— И вы молчали.
— Тогда война была. Война ожесточает людей. И женщин тоже.
— Неужто?..
— Ты не знаешь, что такое война, дочка. И не доведись тебе узнать никогда.
— А потом?..
— Через две недели пришли ко мне два полевых жандарма. Требовали, чтобы я выдала мужа, сказала, где он скрывается. Это для вас же лучше, если сами выдадите, говорят, ведь если мы найдем, тут же его пристрелим. Дезертиров велено стрелять на месте… Джузепп стоял за спиной у жандармов и смотрел на меня. И я сказала, что даже не видела мужа, он домой не приходил… Потом кончилась война, и пленные вернулись на родину. Джузепп тоже.
— А вы, мама… и дальше… с ним?
— Я не смела противиться ему. Но больше уж ничего к нему не чувствовала… только ужас. Он насмехался надо мной. И рассказывал, скольким людям на фронте головы прострелил. Скольким животы вспорол.
Аннуш содрогнулась: неужто и такое бывает? И попробовала представить, как Фабиан вспарывает кому-то живот. Или кто-то Фабиану… Нет, нет!
— Я никогда не спрашивала у итальянца, что он сделал… что сделал с моим мужем. Но чувствовала: рано или поздно это откроется. Я не знала покоя ни днем, ни ночью и все время боялась. Когда все открылось… мне стало даже легче.
— И рассказали суду?..
— Рассказала. Но мне не поверили. Конечно, проще всего свалить на того, кого нет. Ну, так ищите его. Написали в Италию, а оттуда через несколько месяцев получили ответ: человека под таким именем не найдено. Меня осудили. Я терпеливо сносила кару. Я виновата в том, что изменила мужу и что стала заодно с убийцей. А другой вины на мне нету… Ты веришь мне?
Аннуш страдальчески вздохнула:
— Верю, мама.
Из груди старухи вырвался вздох. И какой-то странный звук. Всхлип, тут же подавленный. Голос ее зазвучал теперь тише, покойнее. Голос, оставшийся молодым:
— Сколько я вспоминала тебя! Считала годы. Вот ей шесть лет. Теперь семь. Господи, да ей же идти к первому причастию. Вот ей десять лет. Теперь… пятнадцать лет. Наверное, парни на вечеринках приглашают ее танцевать…
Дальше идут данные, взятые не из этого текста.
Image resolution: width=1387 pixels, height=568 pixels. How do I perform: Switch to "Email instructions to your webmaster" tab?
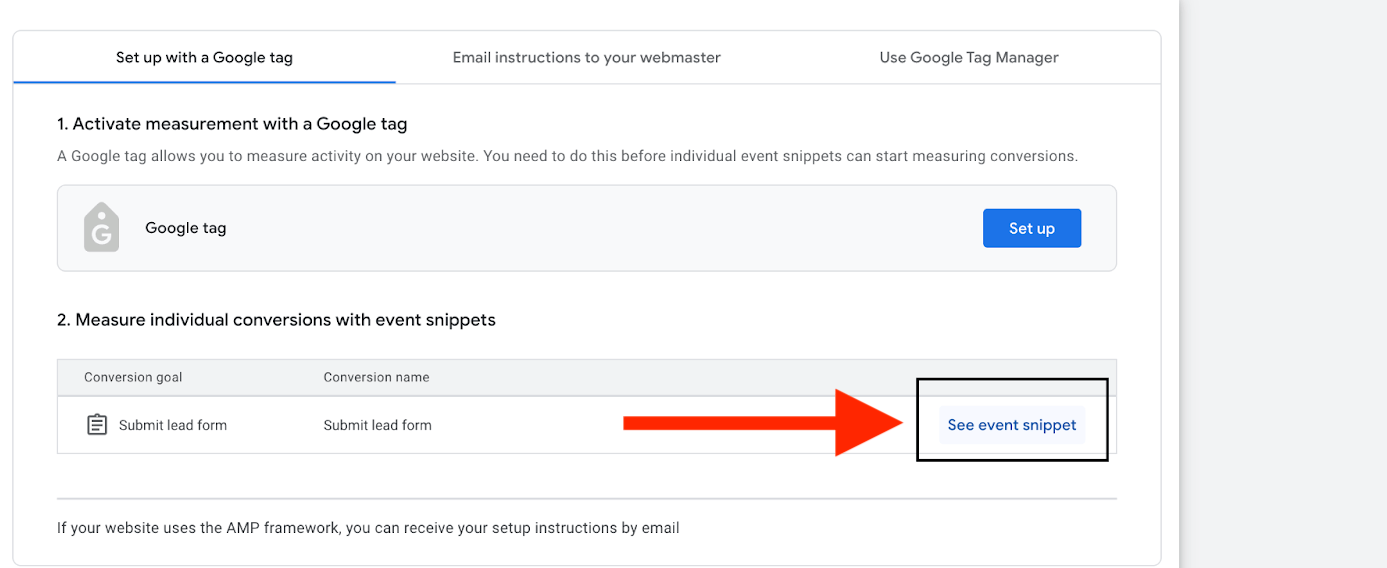point(586,57)
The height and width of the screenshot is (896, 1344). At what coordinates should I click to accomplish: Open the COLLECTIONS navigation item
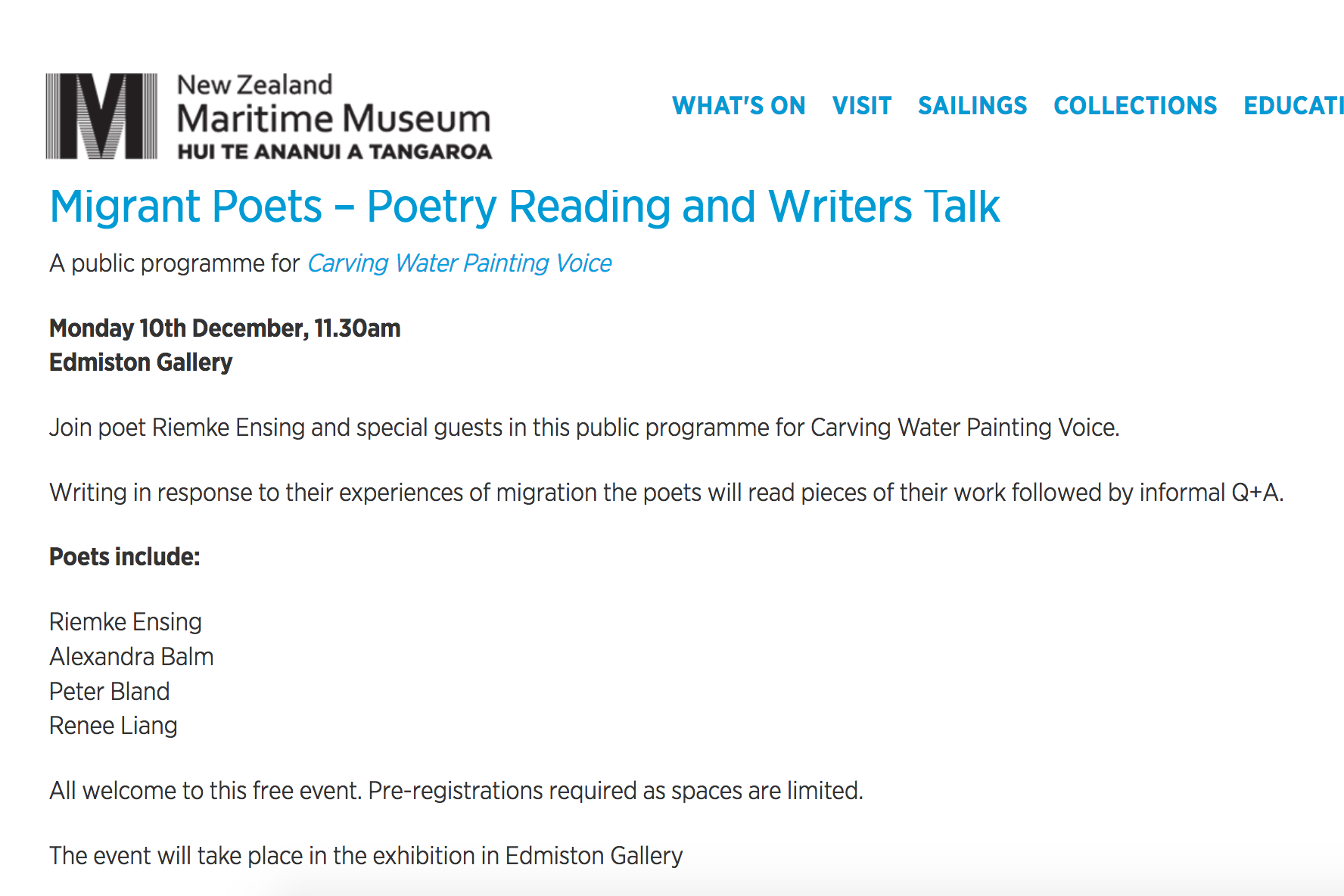tap(1135, 106)
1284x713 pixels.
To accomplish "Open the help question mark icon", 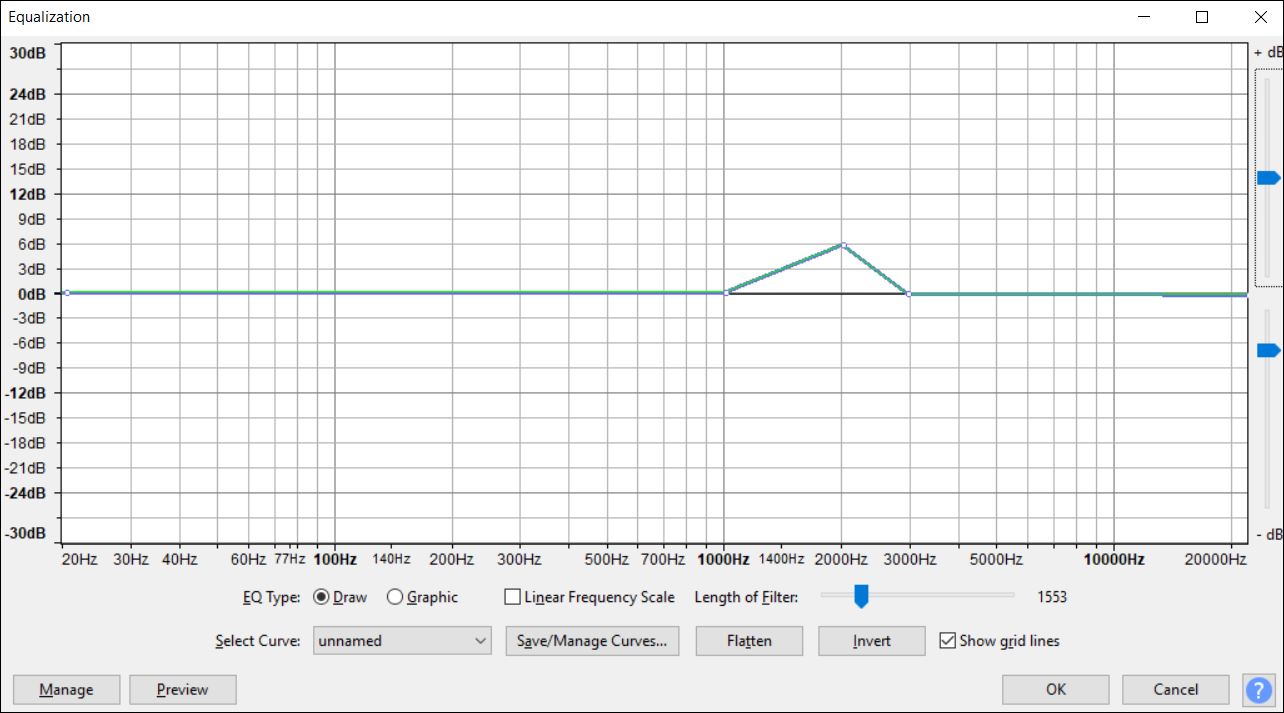I will (x=1259, y=689).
— Танцевать! — простонала дочь.
— И тогда сказали, что если я и впредь буду так же примерно вести себя, то через десять лет меня выпустят… Господи, эти десять лет! До тех пор я ни на что не надеялась, и это было даже хорошо. Я была в оцепенении, как мертвая. И вдруг во мне ожило все, что я оставила на воле, и все, что ждет меня там. Колодец. Нет двух колодцев с одинаковой водой. И я чувствовала на губах вкус воды из нашего колодца. Груша, которую молния пометила с одного бока. Солнце, когда оно утром вдруг вылезет из-за холма. Кружечка в горошек, из которой ты так любила пить молоко… И все это мое! Иногда думалось, что я не выдержу… И страх: вдруг тебя и на свете уж нету. Вдруг наш дом сгорел и пепелище перепахали. Колодец обрушился. Порог зарос травой… И так целых десять лет! Это и было наказание!
Аннуш слушала мать и чувствовала, как душу и тело ее сковывает бессилие.
А старуха неумолимо продолжала:
— Но длиннее десяти лет был путь от белого креста досюда…
— Хватит! — вскрикнула дочь и в безысходной муке впилась зубами в кулак.
Настала тишина. Мертвая тишина наполнила комнату, как заброшенный погост.
Прошло много времени. Аннуш осторожно пошевелилась.
— Мама, — окликнула она шепотом, — вы спите?
Ответа не было. Аннуш неслышно сбросила с себя перину, на цыпочках ощупью прокралась к двери и беззвучно выскользнула из комнаты.
Старуха смотрела ей вслед.
— Фабиан, — прошептала женщина. — Тебе надо уйти.
— Аннуш? — послышался заспанный голос.
— Да, это я. Проснись. Ты должен уйти.
— Уже пора? — бодро откликнулся мужчина. — Пойдем сажать картошку?
— Нет, проснись же! Ты должен уйти!
— Куда? — после долгой паузы беспомощно спросил мужчина.
Голос Аннуш дрогнул:
— Надо уйти. — И она повторила тверже: — Совсем уйти отсюда.
— Но… почему?
— Не спрашивай ни о чем.
— Ты больше не любишь меня?
— О господи!
После долгого молчания мужчина покорно сказал:
— Ни на минуту не поверил я, что это случилось на самом деле. Я знал, что все это мне приснилось. Просто уснул в поле, и мне приснилось, что кто-то любит меня.
— Тебе не приснилось, Фабиан. Я люблю тебя.